The book is at its apocalyptic best when it looks at the big picture. After the searing analysis of economic and ecological collapse, the chapter on student loans in the United States feels like an appendix. Ditto the chapter about students and free speech. Even though Blacker’s academic chops are at their most powerful here—and it is amusing to learn about the “Bong Hits 4 Jesus” Supreme Court case—it’s a parochial tangent for non-American readers on the heels of the ambitious first chapters.

It would be heartening to believe that Blacker’s thesis merely projects an Anglo-American template onto the world. In South America and Nepal, for example, Marx and Marxism inform significant reforms that might change the terrain of economic possibility. But this is still informed by capitalist macro-economic forces, by economic growth, capital and wage labour: to flip Stein’s glib take on Oakland, there’s a global economic there there, and built into its resilient heart is a poison pill, the pesky TRPF.

Oddly, after making a relentless and clear case for global collapse, Blacker pulls back to note that cyclical economic crises are central to the capitalist system and allow it to mutate into “successor systems that may be unrecognizable from the point of view of their progenitors.” The system dusts itself off and carries on, bruising many, enriching a few. When is the endgame; is there one?
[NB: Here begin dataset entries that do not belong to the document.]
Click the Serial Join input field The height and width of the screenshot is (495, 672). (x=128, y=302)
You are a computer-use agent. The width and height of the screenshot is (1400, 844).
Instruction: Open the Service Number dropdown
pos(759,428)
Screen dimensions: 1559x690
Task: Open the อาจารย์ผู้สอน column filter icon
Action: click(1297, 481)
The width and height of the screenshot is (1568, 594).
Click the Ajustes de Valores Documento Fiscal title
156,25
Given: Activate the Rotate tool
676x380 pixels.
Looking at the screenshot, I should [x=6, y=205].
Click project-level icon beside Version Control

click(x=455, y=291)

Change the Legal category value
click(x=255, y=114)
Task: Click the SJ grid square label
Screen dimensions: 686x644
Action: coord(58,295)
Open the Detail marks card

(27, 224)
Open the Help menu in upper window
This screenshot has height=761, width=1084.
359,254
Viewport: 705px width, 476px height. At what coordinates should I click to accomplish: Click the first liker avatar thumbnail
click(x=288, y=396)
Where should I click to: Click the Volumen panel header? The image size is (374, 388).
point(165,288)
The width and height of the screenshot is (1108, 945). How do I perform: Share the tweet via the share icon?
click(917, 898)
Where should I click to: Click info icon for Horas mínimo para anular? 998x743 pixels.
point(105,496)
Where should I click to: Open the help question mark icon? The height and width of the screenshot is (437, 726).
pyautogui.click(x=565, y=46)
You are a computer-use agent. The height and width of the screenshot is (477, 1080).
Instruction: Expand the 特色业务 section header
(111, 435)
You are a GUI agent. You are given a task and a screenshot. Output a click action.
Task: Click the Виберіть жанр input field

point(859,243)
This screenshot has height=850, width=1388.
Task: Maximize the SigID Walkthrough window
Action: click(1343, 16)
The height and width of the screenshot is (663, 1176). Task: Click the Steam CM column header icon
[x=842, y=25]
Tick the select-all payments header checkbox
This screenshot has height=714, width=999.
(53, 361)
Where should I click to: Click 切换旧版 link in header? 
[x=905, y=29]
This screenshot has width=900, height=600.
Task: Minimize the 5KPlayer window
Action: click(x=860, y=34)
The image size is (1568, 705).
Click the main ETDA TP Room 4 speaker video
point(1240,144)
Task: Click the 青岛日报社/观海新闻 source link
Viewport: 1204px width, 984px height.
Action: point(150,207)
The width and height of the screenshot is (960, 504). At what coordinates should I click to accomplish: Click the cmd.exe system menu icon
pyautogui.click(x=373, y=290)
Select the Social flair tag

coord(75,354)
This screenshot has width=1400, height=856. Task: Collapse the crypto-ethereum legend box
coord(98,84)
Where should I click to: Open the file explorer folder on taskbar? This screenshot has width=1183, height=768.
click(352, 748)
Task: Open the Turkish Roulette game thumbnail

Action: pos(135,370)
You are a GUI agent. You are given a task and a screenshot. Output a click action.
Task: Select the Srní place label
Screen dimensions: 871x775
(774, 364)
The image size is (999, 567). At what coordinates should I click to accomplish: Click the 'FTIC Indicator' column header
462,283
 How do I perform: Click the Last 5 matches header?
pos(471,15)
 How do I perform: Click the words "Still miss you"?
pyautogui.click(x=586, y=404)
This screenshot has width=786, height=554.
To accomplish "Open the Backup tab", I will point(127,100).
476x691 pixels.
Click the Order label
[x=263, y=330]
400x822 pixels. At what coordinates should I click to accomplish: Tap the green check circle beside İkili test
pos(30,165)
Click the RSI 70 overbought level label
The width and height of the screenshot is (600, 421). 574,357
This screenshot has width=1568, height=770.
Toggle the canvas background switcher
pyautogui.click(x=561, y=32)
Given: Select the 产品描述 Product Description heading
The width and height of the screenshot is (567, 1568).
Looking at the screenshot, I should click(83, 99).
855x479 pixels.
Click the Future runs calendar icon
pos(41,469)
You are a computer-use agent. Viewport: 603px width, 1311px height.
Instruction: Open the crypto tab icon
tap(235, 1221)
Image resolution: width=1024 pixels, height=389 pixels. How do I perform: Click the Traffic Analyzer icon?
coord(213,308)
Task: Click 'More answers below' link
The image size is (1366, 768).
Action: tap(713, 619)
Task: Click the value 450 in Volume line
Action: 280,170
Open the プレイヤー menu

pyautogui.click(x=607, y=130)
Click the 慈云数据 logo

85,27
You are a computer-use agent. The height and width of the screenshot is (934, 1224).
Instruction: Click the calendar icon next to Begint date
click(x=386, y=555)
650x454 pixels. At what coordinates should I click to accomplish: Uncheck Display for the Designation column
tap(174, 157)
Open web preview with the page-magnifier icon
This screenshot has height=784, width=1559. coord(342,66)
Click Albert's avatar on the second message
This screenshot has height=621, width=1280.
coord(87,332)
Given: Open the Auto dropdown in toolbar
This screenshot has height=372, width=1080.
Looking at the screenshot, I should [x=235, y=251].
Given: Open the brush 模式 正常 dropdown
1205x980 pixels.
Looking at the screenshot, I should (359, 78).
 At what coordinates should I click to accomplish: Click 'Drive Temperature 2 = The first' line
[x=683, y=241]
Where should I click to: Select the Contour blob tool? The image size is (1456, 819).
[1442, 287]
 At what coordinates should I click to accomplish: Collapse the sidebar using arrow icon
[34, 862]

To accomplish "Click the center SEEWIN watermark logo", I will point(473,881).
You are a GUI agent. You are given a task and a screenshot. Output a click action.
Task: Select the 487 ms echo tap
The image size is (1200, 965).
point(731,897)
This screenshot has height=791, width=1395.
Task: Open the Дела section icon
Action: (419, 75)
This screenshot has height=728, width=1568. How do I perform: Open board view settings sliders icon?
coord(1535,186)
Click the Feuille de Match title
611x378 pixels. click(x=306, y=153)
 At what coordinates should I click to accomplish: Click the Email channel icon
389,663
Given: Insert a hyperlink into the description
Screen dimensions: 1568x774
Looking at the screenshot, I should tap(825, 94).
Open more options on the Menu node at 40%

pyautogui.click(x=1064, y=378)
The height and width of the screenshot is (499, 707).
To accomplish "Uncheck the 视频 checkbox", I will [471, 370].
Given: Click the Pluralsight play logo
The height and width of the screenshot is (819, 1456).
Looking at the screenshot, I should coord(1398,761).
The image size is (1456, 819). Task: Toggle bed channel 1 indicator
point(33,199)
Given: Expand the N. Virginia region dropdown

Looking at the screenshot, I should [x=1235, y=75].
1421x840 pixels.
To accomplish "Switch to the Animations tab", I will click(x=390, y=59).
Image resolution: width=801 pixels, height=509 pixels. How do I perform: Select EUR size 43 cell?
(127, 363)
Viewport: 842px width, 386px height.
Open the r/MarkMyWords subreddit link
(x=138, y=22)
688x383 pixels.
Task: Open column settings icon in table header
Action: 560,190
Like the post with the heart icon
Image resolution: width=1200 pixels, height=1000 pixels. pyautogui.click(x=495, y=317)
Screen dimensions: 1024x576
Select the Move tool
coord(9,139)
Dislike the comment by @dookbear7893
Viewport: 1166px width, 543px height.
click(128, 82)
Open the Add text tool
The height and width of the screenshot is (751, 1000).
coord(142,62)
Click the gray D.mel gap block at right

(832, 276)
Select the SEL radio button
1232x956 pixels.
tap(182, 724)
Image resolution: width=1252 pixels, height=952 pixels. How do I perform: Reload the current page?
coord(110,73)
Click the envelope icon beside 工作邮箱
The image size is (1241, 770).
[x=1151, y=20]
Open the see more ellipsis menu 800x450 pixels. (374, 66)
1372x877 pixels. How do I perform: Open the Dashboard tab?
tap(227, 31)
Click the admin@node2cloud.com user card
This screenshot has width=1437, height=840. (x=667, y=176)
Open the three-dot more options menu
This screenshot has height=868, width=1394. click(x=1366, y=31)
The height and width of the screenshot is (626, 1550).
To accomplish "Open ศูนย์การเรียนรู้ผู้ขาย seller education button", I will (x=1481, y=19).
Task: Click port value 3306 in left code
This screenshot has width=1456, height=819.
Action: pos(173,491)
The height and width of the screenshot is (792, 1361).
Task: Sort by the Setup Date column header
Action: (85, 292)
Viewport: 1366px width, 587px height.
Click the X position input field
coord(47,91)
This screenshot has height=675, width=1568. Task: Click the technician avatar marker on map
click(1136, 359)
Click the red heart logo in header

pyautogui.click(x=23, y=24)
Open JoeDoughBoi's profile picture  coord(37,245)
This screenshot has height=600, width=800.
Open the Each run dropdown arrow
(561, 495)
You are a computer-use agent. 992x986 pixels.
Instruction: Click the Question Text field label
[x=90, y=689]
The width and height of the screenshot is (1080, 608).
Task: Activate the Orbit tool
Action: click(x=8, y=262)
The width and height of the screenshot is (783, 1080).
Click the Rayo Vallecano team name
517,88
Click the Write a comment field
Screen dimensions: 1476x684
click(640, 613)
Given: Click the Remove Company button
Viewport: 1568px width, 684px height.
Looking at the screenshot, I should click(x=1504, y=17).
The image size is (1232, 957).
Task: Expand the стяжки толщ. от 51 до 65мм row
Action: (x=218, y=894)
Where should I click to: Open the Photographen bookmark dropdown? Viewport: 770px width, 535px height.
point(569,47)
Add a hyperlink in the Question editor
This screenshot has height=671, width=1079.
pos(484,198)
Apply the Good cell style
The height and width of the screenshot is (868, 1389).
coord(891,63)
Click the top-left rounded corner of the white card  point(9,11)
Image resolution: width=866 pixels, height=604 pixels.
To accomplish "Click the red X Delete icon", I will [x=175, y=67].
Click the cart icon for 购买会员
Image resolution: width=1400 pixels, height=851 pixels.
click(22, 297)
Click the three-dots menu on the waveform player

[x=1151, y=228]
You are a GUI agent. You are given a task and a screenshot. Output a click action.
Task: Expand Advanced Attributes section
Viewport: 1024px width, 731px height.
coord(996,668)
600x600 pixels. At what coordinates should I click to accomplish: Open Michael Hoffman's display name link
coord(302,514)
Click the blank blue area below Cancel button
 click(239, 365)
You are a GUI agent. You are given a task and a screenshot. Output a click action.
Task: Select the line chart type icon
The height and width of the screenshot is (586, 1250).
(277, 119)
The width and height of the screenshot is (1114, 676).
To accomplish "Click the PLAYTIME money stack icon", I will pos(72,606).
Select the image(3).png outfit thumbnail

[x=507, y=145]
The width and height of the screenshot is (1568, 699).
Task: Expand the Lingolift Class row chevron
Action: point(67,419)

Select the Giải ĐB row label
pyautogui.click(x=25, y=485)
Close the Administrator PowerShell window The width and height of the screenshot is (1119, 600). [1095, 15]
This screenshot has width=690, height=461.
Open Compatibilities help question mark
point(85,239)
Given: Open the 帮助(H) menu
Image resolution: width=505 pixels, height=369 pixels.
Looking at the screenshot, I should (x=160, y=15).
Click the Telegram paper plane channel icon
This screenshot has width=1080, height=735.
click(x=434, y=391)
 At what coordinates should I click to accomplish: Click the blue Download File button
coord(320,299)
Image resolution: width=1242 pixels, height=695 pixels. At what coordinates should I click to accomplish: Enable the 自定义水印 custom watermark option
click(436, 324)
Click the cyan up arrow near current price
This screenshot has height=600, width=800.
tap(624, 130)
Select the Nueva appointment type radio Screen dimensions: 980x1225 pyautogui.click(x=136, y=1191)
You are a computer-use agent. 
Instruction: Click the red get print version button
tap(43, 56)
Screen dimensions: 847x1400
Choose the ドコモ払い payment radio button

Despite the title of his book, the endgame is merely hinted at.

The poetry of Marx’s “All that is solid melts into air, all that is holy is profaned” is grounded by the blow that follows: “and man is at last compelled to face with sober senses his real conditions of life, and his relations with his kind.” Blacker is stone sober in a world punch-drunk with derivatives, magically financialized credit and ever more people in the street wanting to tear it all down. Blacker doggedly follows the TRPF to trace our “real [now hyper-real] conditions of life” to demystify our economic relations with each other. In short, where Piketty points to why the system is skewed and unfair, Blacker notes that it can only implode.

Notes & References

  1. Blacker’s prose pulls no punches as he delineates the “‘shit rolls downhill’ nature of austerity that requires teachers and schoolchildren to pay for the solvency of sinecured bankers and their political enablers,” the too big to fail “state-corporate hybrids that exist as government-secured monopolies even while they spout neoliberal rhetoric about ‘freedom,’ ‘competition’ and the like.” His fiery prose is grounded in meticulous scholarship, giving Blacker discursive leeway to pull off what might otherwise be dismissed as apocalytic pamphleteering.